Glossary

Glossary of common words and terms used in Stroom.

Account

Refers to a user account in Stroom’s internal Identity Provider .

See User Accounts for more detail.

API

Application Programming Interface. An interface that one system can present so other systems can use it to communicate. Stroom has a number of APIs, e.g. its many REST APIs and its /datafeed interface for data receipt.

API Key

A Token created by Stroom’s internal Identity Provider for authenticating with the API . It is an encrypted string that contains details of the user and the expiration date of the token. Possession of a valid API Key for a user account means that you can do anything that the user can do in the user interface via the API. API Keys should therefore be protected carefully and treated like a password. If you are using an external Identity Provider then tokens for use with the Identity Provider are generated by the external Identity Provider .

Application Permission

This is a permission that is not specific to a single document. It applies to all documents or is not related to documents in any way.

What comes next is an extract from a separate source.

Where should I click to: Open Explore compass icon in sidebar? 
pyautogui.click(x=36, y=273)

Application permissions are generally associated with a screen or functional area of the Stroom application. A lot of the application permissions tend to be more applicable to system administrator but allow fine grained control of the different functional areas in Stroom so these functions can be devolved to other users. Examples of application permissions are Manage Users, Pipeline Stepping and Data - View.

See Application Permissions for more detail.

Byte Order Mark

A special Unicode character at the start of a text stream that indicates the byte order (or endianness) of the stream.

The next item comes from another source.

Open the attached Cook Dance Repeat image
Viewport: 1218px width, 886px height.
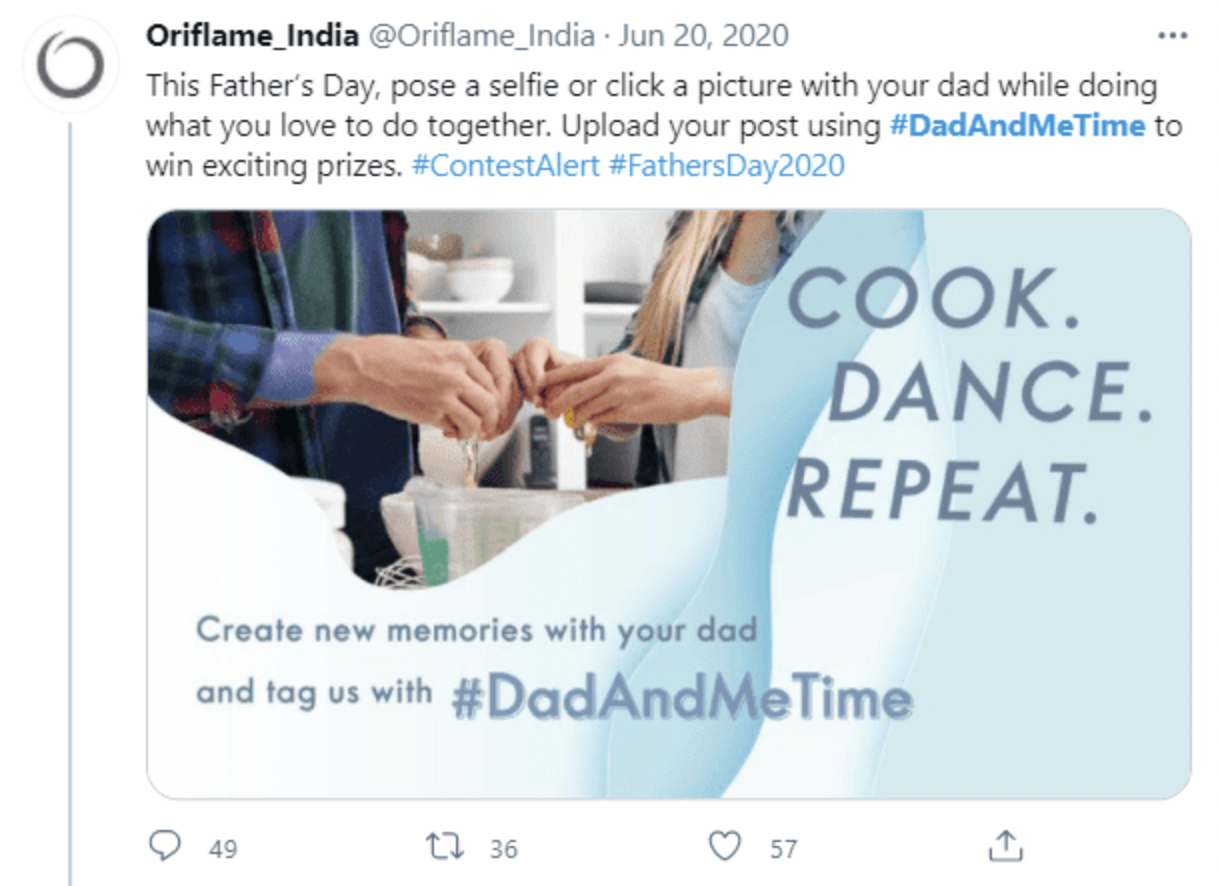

See Byte Order Mark for more detail.

Character Encoding

Character encoding is the means of encoding character data (i.e. text) into binary form. Therefore to decode character date from a stream of bytes, the character encoding must be known (or guessed).

Common examples of character encodings are ASCII, UTF-8 and UTF-16.

Each feed has a defined character encoding for the data and context . This allows Stroom to decode the data sent into that Feed.

Condition

A Condition in an query expression term, e.g. =, >, in, etc.

Content

Content in Stroom typically means the documents/entities created Stroom and as seen in the explorer tree. Content can be created/modified by Stroom users and imported/exported for sharing between different Stroom instances.

Context Data

This is an additional stream of contextual data that is sent along side the main event stream. It provides a means for the sending system to send additional data that relates only to the event stream it is sent alongside. This can be useful where the sending system has no control over the data in the event stream and the event stream does contain contextual information such as what machine it is running on or the location of that machine.

The contextual information (such as hostname, FQDN, physical location, etc.) can be sent in a Context Stream so that the two can be combined together during pipeline processing using stroom:lookup().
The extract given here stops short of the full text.